Play a sinusoidal tone

This simple program allows you to listen to a sinusoidal tone with any desired frequency and amplitude. Initially both frequency and amplitude are set to 0, so you'll need to set the frequency to some number in the audible range, and you'll need to increase the amplitude to some value greater than 0 but not greater than 1. The speaker icon (ezdac~ object) is an on/off button for audio, and sends the output signal to the DAC.

Sixteen Harmonics

This example plays the first sixteen harmonics based on a fundamental frequency where the rate at which each harmonic play is period / # of harmonic. For example, with a period of 10000 ms—meaning the fundamental plays every 10000 ms—the 4th harmonic will be heard every 10000/4 ms, or 2500 ms.

Route signal for audio and control data

The way audio Max compiles audio signal networks is, whenever audio is turned on, MSP outlets send out the message ‘signal’. (In other words, that’s how Max knows how MSP objects are connected to each other, and thus knows how to calculate the audio signal network.) The [route signal] object detects the selector ‘signal’ and sends a ‘bang’ out its left outlet in response. The [t signal] object converts that ‘bang’ back into the message ‘signal’.

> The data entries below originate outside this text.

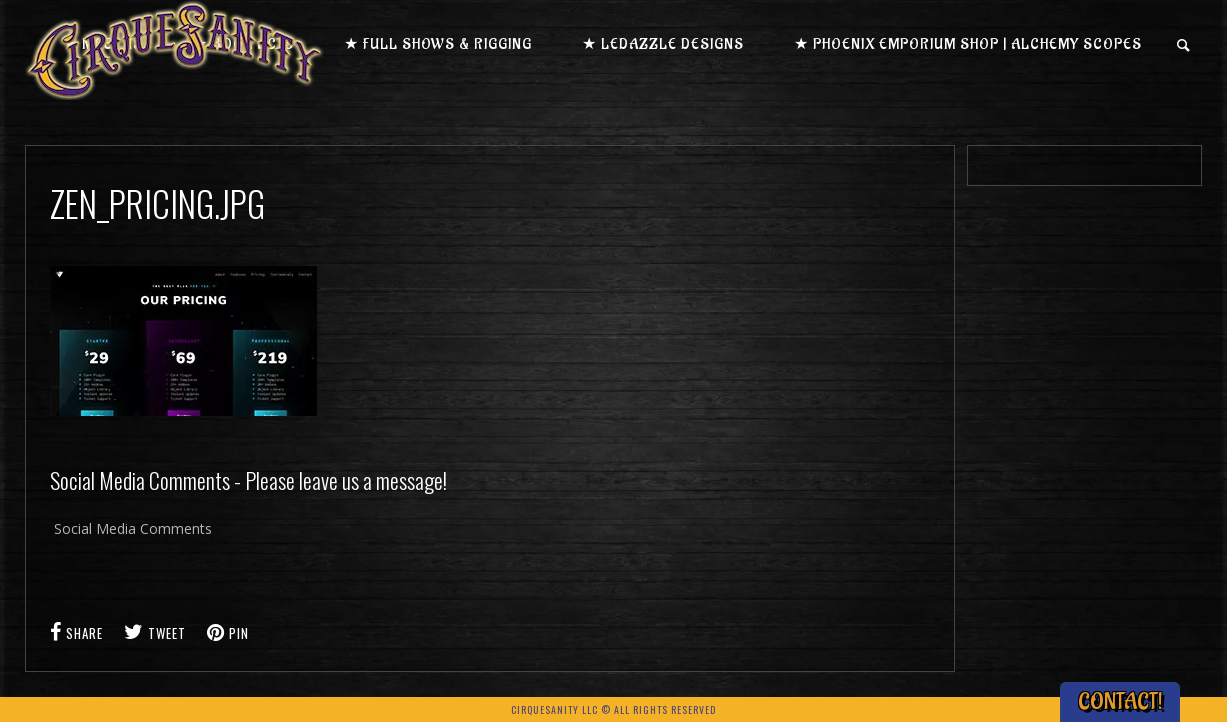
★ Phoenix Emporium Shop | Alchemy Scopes (968, 44)
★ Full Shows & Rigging (438, 44)
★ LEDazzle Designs (663, 44)
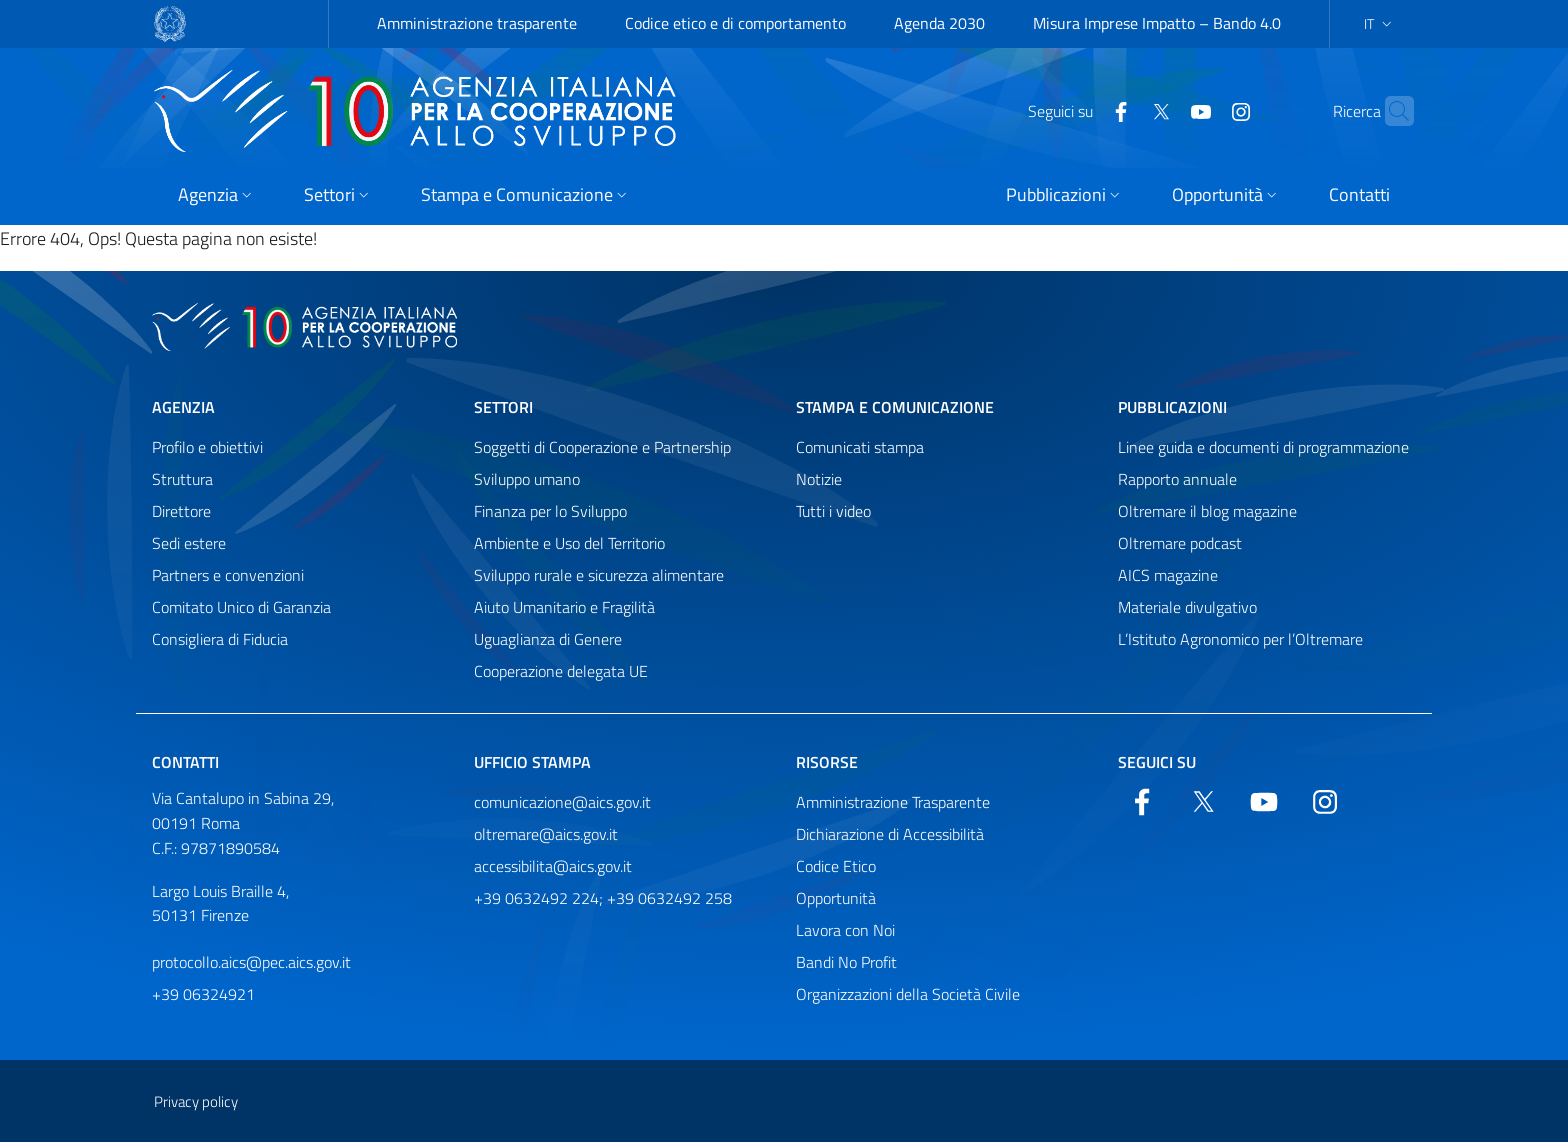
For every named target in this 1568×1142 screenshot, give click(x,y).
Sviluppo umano (527, 479)
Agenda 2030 (939, 23)
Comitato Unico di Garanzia (241, 607)
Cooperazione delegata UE (561, 671)
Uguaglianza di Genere (548, 639)
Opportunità (836, 898)
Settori (503, 407)
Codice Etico (836, 866)
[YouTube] (1162, 110)
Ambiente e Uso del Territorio (569, 543)
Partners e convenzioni (228, 575)
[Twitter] (1122, 110)
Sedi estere (189, 543)
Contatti (185, 762)
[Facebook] (1082, 110)
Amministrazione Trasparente (893, 802)
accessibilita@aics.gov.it (553, 866)
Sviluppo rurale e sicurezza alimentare (599, 575)
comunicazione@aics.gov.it (562, 802)
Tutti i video (833, 511)
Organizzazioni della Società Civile (908, 994)
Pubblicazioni (1172, 407)
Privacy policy (196, 1101)
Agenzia (183, 407)
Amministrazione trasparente (477, 23)
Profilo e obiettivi (207, 447)
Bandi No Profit (846, 962)
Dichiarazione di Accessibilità (890, 834)
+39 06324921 (203, 994)
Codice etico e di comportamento (735, 23)
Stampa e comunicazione (895, 407)
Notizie (819, 479)
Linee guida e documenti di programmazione (1263, 447)
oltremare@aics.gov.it (546, 834)
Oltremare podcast (1180, 543)
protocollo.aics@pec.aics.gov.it (251, 962)
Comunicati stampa (860, 447)
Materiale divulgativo (1187, 607)
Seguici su (1157, 762)
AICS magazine (1168, 575)
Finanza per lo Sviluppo (550, 511)
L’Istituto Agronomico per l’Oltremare (1240, 639)
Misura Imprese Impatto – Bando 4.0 (1157, 23)
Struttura (182, 479)
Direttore (181, 511)
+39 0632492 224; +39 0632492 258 (603, 898)
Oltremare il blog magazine (1207, 511)
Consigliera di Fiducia (220, 639)
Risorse (827, 762)
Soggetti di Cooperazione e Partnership (602, 447)
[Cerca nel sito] (1390, 111)
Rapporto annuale (1177, 479)
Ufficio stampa (532, 762)
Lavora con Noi (845, 930)
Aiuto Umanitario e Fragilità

Continuous change of delay time causes a pitch shift

The way we commonly avoid clicks when changing the amplitude of a sound is to interpolate smoothly sample-by-sample from one gain factor to another, using an object such as line~. Does that same technique work well for making a smooth change from one delay time to another? As it turns out, that's not the best way to get a seamless unnoticeable change from one delay time to another, because changing the delay time gradually will actually cause a pitch shift in the sound.